● TASK OBJECTIVE: Copy out and return the lines from the one holding "Instruction: Open the Posting Type dropdown" to the end of the listing below, both included, omitting the pictures.

● DATA SUPPLIED:

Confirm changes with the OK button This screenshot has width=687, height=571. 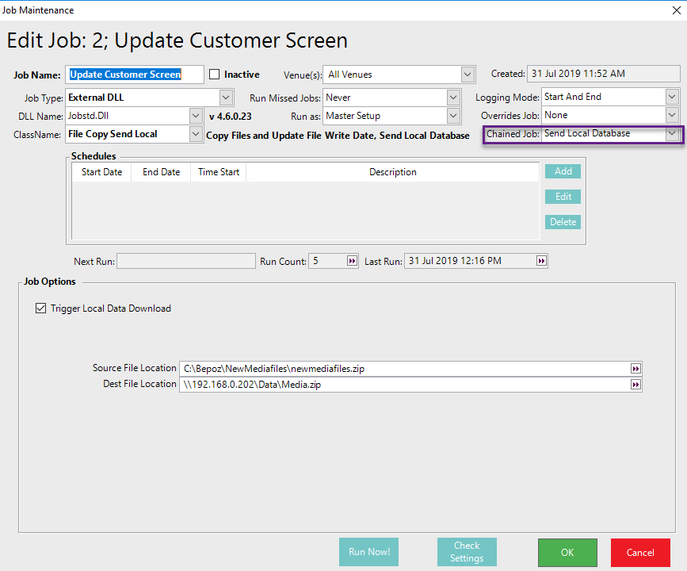(567, 552)
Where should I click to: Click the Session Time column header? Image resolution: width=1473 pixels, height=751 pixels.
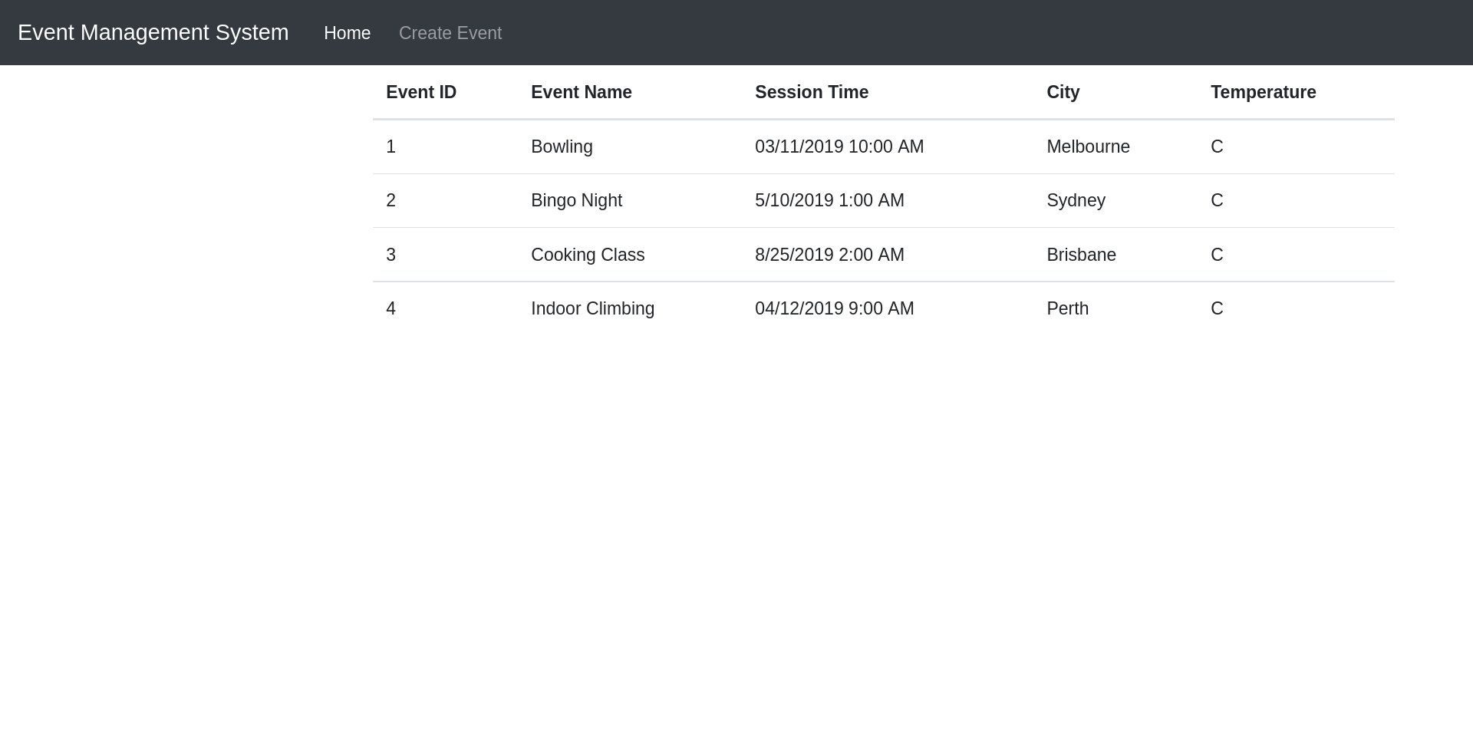[812, 92]
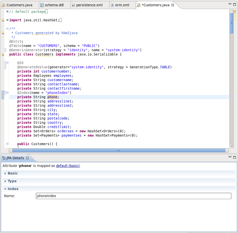This screenshot has height=233, width=238.
Task: Click the Java file icon on the *Customers.java tab
Action: pyautogui.click(x=139, y=5)
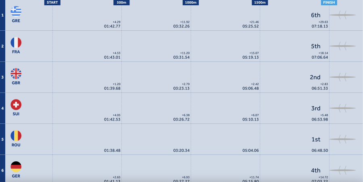
Task: Click the FINISH marker label
Action: coord(329,2)
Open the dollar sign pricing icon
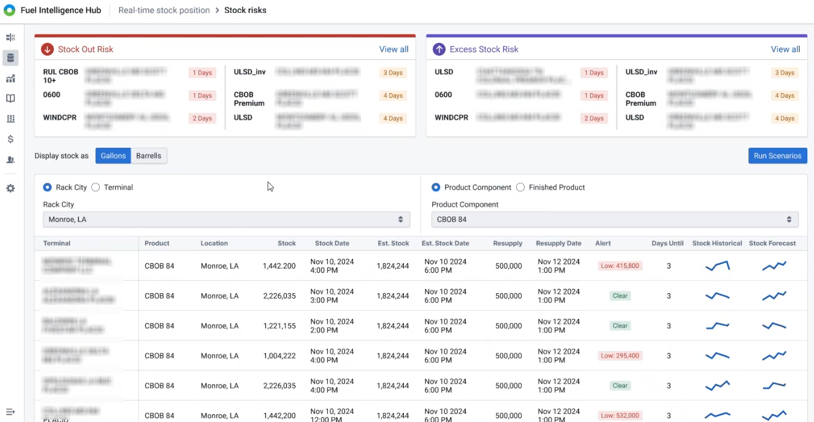Viewport: 814px width, 422px height. [10, 139]
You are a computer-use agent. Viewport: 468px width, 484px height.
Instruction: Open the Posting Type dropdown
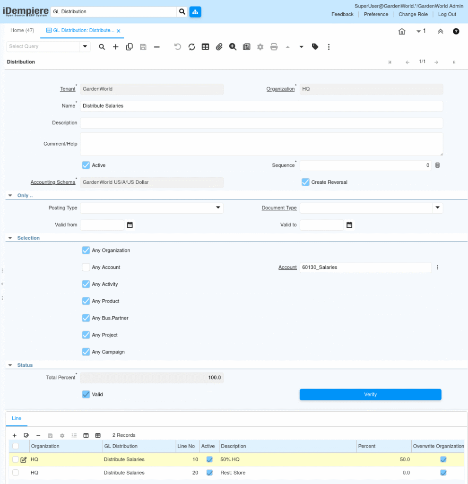click(218, 208)
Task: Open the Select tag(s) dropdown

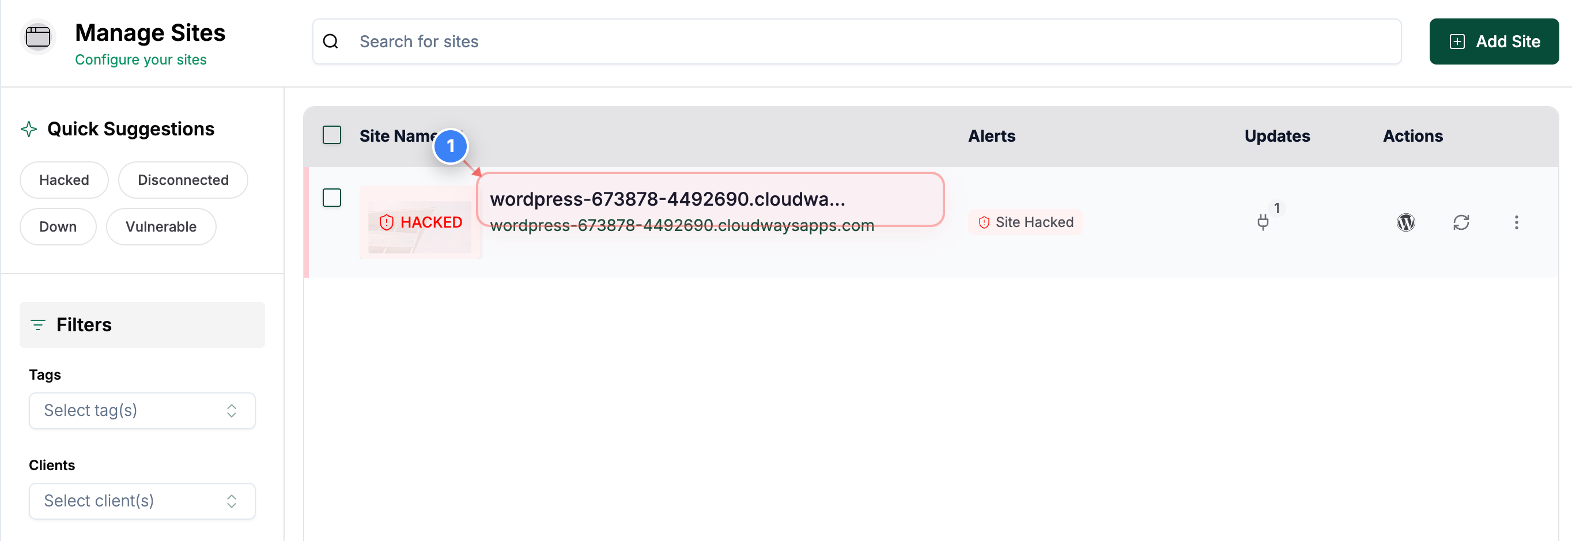Action: (x=142, y=410)
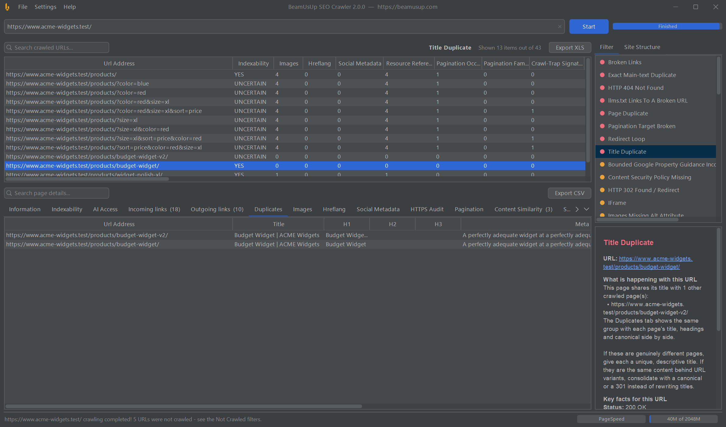Open the Incoming links tab
726x427 pixels.
[154, 209]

● RESULT BELOW:
Instruction: Open the Posting Type dropdown
click(218, 208)
Task: Open the Select tag(s) dropdown

Action: (x=142, y=410)
Open the Incoming links tab
726x427 pixels.
[154, 209]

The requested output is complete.